Journaliste touche-à-tout, romancier, animateur d’une émission littéraire, dialoguiste pour le cinéma : Yvan Audouard n’a pas manqué d’exprimer l’insolence de son talent à travers ses multiples activités. A sa mort en 2004, il laisse derrière lui une œuvre protéiforme, complexe, où l’art de l’aphorisme avoisine celui du conteur provençal et même du narrateur de roman policier.

« C’est au réveil que les songes s’endorment. »

Mais quelle sensibilité se dégage de sa plume d’aphoriste ? Quel portrait émerge de ses Pensées publiées par la maison d’édition Le Cherche midi éditeur en 1991 ? A la lecture de ses aphorismes, tentons de dessiner son visage, ses traits essentiels, comme vus de profil…
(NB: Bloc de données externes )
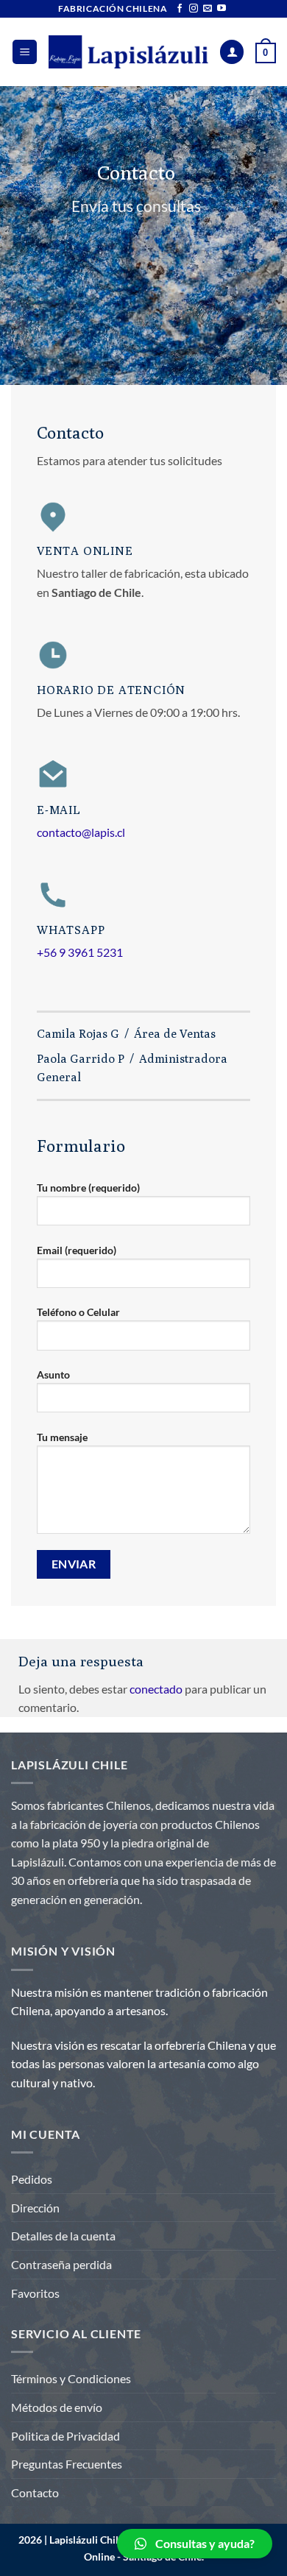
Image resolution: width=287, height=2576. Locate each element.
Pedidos (31, 2179)
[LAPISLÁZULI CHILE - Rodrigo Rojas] (128, 52)
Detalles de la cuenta (63, 2236)
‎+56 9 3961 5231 (80, 952)
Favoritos (35, 2293)
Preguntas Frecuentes (66, 2464)
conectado (156, 1689)
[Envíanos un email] (207, 9)
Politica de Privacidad (65, 2436)
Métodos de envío (56, 2407)
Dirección (35, 2208)
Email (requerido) (76, 1250)
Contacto (35, 2492)
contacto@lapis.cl (81, 832)
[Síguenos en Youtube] (221, 9)
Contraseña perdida (61, 2264)
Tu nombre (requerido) (88, 1187)
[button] (194, 2543)
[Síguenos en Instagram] (193, 9)
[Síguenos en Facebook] (179, 9)
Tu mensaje (62, 1437)
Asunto (53, 1374)
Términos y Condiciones (71, 2378)
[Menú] (25, 52)
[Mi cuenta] (232, 52)
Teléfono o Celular (78, 1312)
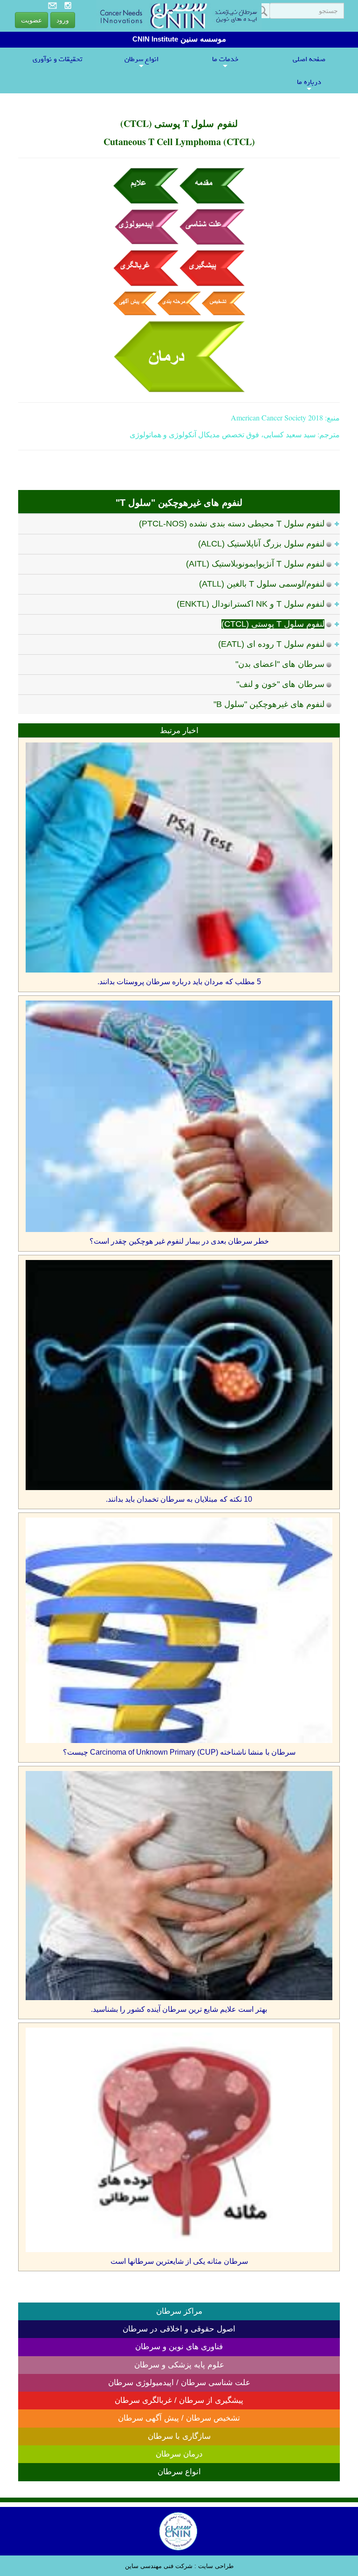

« On fait souvent de petites choses par orgueil et de grandes par vanité. »

Tout d’abord, ses Pensées – et il faut le souligner – sont de très belle facture. Soignées, équilibrées et tranchantes, elles ont souvent la sublime rigueur de la maxime et abordent des sujets aussi classiques que leurs formes le laissent entendre. Nous sommes bien en présence d’un travail d’artisan des mots et le soin qu’Audouard leur apporte laisse deviner une intelligence précise et humble à la fois.

« On renonce aussi difficilement à ce qu’on a qu’à ce qu’on désire. »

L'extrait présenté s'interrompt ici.